Schwinger made a quantum electrodynamical calculation that made use of the notions of mass and charge renormalization, which brought agreement between theory and experimental data. This was a crucial breakthrough that initiated a new era in quantum field theory. Richard Feynman and Tomonaga Shin’ichirō independently had carried out similar calculations, and in 1965 the three of them shared the Nobel Prize. Their work created a new and very successful quantum mechanical description of the interaction between electrically charged entities and the electromagnetic field that conformed with the principles of Albert Einstein’s special theory of relativity.
In 1972, Schwinger left Harvard to join University of California, Los Angeles. There he continued with his work on source theory, which according to him was the mathematical symbolism of human manipulations in high-energy physics. Starting in the 1980s, Schwinger began a series of papers on the Thomas-Fermi model of atoms.
After 1989 Schwinger took a keen interest in the non-mainstream research of cold fusion. He wrote eight theory papers about it. He resigned from the American Physical Society after their refusal to publish his papers. He felt that cold fusion research was being suppressed and academic freedom violated. He wrote: “The pressure for conformity is enormous. I have experienced it in editors’ rejection of submitted papers, based on venomous criticism of anonymous referees. The replacement of impartial reviewing by censorship will be the death of science.”
All through his working life, Schwinger had published around 200 papers and had penned a number of books. He also acted as academic advisor to around 73 doctoral students and 20 post-doctoral students. Many of them had later become well-known physicists and three of them had won Nobel Prize. Through them, his theories continue to influence modern physics.
Awards and Honor
Julian Seymour Schwinger was jointly awarded the Nobel Prize in Physics in 1965 for his work on quantum electrodynamics (QED), along with Richard Feynman and Shin’ichirō Tomonaga.
Schwinger also received the Nature of Light Award of the U.S. National Academy of Sciences in 1949, Albert Einstein Award in 1951 and the U.S. National Medal of Science in 1964.
Schwinger also received honorary D.Sc. degrees from Purdue University in 1961 and from Harvard University in 1962.
Death and Legacy
Julian Seymour Schwinger died of pancreatic cancer. He is buried at Mount Auburn Cemetery; is engraved above his name on his tombstone. These symbols refer to his calculation of the correction (“anomalous”) to the magnetic moment of the electron.
Julian Schwinger is best known for his work on quantum electrodynamics (QED). He not only developed the formalism of the new QED in several fundamental papers but had also made them more useful for practical calculations. His findings helped to bring about a new dimension to the quantum field theory. Schwinger wrote his Ph.D. dissertation while he was still an undergraduate student. His career spanned for sixty years and during this period he had guided at least four generations of graduate students.
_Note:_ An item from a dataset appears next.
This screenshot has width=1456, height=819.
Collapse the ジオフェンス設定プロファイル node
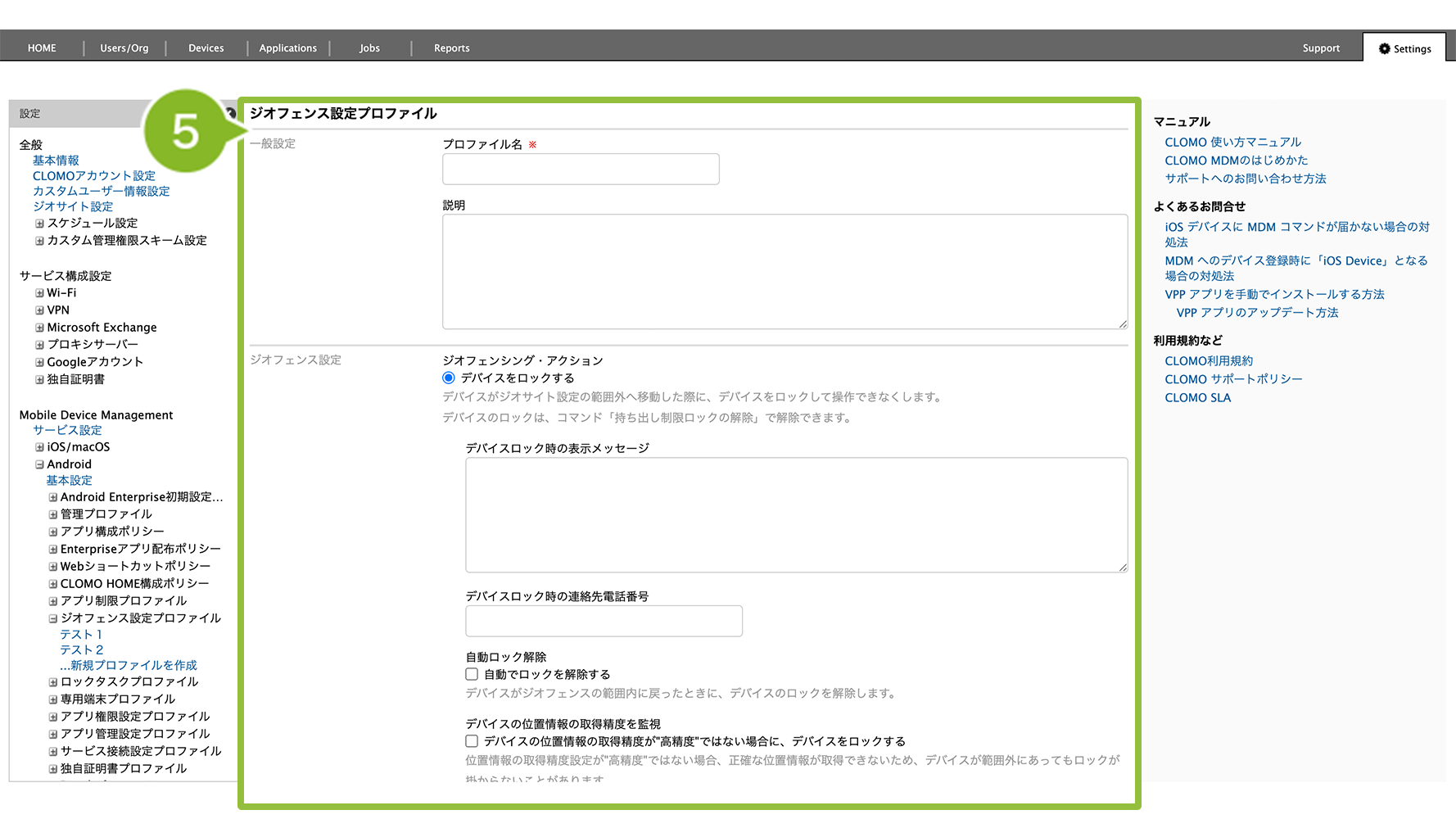pyautogui.click(x=52, y=618)
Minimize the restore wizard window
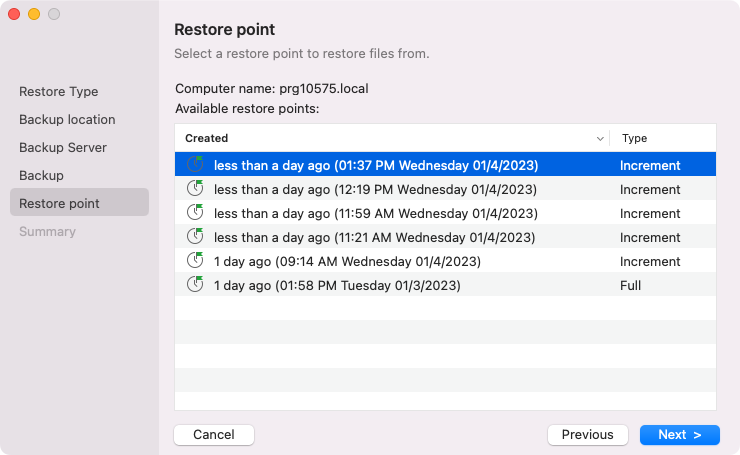The image size is (740, 455). click(x=34, y=14)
According to Professor Saxon, the faculties of America’s best universities are filled by Schwinger’s students and their students.
Schwinger’s work extended to almost every frontier of modern theoretical physics. He had a profound influence on physics both directly and through being the academic adviser for more than 70 doctoral students and more than 20 postdoctoral fellows, many of whom became the outstanding theorists of their generation.